Fair Value of Common Stock

The fair value of the common stock underlying the stock-based awards was determined by the Company’s board of directors, with input from management and third-party valuations.

Expected Term

The expected term represents the period that the Company’s option awards are expected to be outstanding. The Company considers several factors in estimating the expected term of options granted, including the expected lives used by a peer group of companies within the Company’s industry that the Company considers to be comparable to its business and the historical option exercise behavior of its employees, which the Company believes is representative of future behavior.

Expected Volatility

As the Company does not have a trading history for its common stock, the expected stock price volatility for the Company’s common stock was estimated by taking the average historic price volatility for industry peers based on daily price observations over a period equivalent to the expected term of the stock option grants. Industry peers consist of several public companies in the Company’s industry which were the same as the comparable companies used in the common stock valuation analysis. The Company intends to continue to consistently apply this process using the same or similar public companies until a sufficient amount of historical information regarding the volatility of its own share price becomes available, or unless circumstances change such that the identified companies are no longer similar to the Company, in which case, more suitable companies whose share prices are publicly available would be used in the calculation.

Risk-Free Interest Rate

The risk-free interest rate is based on the zero coupon U.S. Treasury notes, with maturities similar to the expected term of the options.

Expected Dividend Yield

The Company does not anticipate paying any dividends in the foreseeable future and, therefore, uses an expected dividend yield of zero in the Black-Scholes option-valuation model.

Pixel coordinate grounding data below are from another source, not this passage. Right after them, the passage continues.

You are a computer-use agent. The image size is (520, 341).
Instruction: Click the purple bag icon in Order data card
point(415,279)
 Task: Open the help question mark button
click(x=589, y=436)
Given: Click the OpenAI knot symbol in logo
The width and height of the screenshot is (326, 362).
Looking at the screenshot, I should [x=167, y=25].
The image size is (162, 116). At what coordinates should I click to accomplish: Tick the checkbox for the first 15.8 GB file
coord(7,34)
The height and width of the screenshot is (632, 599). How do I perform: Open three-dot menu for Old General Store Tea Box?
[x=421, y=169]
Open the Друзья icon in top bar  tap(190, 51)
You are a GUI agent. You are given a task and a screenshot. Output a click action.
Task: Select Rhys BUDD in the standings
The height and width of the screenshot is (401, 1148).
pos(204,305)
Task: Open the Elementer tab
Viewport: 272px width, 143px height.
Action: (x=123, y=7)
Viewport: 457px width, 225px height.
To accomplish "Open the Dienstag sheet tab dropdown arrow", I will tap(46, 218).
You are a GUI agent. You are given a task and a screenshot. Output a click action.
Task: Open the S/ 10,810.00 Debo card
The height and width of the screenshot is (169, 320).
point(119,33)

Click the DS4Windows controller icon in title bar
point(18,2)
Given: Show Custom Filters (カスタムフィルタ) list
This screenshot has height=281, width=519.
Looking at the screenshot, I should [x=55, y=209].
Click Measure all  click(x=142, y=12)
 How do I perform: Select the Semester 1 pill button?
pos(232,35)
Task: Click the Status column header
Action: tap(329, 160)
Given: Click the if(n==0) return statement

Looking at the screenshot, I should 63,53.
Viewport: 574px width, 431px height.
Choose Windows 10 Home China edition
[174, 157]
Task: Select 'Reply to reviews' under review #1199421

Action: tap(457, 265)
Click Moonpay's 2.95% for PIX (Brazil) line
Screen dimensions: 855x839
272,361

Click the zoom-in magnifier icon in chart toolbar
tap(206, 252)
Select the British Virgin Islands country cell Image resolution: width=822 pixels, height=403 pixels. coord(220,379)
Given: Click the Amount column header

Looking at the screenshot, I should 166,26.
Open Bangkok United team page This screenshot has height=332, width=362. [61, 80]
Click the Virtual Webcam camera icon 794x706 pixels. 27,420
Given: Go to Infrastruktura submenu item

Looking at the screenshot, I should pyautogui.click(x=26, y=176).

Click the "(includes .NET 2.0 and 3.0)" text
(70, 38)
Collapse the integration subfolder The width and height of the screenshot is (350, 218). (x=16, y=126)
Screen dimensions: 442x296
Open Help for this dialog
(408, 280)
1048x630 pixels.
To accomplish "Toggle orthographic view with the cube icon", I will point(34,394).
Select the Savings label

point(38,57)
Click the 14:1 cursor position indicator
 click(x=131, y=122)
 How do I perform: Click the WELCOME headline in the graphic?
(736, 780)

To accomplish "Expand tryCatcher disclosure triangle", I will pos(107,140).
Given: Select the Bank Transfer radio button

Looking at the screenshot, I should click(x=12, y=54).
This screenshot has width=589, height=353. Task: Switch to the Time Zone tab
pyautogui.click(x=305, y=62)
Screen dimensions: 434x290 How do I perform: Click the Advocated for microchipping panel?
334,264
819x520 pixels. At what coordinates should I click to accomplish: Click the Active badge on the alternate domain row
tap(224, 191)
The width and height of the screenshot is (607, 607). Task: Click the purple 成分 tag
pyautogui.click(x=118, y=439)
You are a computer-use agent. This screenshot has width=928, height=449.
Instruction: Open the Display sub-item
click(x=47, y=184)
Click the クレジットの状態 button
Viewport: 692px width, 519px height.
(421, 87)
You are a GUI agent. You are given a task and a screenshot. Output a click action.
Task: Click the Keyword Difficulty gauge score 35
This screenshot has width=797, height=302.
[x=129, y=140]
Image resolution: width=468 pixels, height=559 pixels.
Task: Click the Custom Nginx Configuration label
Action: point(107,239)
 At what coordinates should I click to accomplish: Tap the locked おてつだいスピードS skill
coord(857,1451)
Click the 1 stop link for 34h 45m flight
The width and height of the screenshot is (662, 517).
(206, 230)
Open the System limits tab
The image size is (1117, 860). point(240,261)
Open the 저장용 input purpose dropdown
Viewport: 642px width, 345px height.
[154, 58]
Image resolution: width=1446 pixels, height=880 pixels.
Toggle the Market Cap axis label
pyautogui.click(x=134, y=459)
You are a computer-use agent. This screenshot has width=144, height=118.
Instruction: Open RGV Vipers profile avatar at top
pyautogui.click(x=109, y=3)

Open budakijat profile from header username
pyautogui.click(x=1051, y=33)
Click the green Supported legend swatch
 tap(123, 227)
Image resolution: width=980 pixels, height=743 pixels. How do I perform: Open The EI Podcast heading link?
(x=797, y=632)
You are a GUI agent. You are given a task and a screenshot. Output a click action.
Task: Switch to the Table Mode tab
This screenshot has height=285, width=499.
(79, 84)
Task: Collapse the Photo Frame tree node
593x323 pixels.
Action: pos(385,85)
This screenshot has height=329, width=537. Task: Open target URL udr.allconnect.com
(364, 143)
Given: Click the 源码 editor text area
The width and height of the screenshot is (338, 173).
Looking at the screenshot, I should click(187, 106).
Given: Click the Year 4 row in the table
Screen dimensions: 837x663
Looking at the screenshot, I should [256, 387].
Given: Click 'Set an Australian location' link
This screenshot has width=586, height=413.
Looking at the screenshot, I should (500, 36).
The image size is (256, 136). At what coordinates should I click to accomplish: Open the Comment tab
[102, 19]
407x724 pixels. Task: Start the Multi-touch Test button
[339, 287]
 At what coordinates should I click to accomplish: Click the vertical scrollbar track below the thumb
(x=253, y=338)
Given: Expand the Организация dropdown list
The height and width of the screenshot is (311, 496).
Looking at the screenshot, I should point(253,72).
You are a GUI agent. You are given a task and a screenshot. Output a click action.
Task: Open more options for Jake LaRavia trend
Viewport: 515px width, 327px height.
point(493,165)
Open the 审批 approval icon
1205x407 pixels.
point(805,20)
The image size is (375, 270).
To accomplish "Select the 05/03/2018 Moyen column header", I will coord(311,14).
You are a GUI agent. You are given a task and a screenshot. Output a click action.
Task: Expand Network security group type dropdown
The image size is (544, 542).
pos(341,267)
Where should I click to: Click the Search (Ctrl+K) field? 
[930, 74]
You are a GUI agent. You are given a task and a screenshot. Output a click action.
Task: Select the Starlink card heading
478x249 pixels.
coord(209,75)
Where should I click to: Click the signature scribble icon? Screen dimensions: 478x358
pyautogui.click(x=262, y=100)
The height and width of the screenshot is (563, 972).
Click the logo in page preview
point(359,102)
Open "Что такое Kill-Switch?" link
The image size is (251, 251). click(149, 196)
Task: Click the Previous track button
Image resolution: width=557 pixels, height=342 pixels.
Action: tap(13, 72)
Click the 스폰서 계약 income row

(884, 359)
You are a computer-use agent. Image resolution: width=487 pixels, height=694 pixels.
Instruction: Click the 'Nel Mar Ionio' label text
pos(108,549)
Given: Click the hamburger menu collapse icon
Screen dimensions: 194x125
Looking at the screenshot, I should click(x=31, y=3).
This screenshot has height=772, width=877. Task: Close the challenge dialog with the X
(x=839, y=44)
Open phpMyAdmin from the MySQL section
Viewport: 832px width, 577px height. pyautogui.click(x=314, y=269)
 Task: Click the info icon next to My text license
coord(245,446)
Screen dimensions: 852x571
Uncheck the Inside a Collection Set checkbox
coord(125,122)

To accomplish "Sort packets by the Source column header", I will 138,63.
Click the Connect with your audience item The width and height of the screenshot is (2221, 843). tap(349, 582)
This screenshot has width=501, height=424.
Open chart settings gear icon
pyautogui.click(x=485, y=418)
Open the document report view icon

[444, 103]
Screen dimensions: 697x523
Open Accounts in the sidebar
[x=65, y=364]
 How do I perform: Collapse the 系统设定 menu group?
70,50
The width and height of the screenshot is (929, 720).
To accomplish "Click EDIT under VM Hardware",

In addition to the Black-Scholes assumptions discussed immediately above, the estimated forfeiture rate also has a significant impact on the related stock-based compensation. The forfeiture rate of stock options is estimated at the time of grant and revised in subsequent periods if actual forfeitures differ from those estimates. The Company uses historical data to estimate pre-vesting option forfeitures and records stock-based compensation expense only for those awards that are expected to vest.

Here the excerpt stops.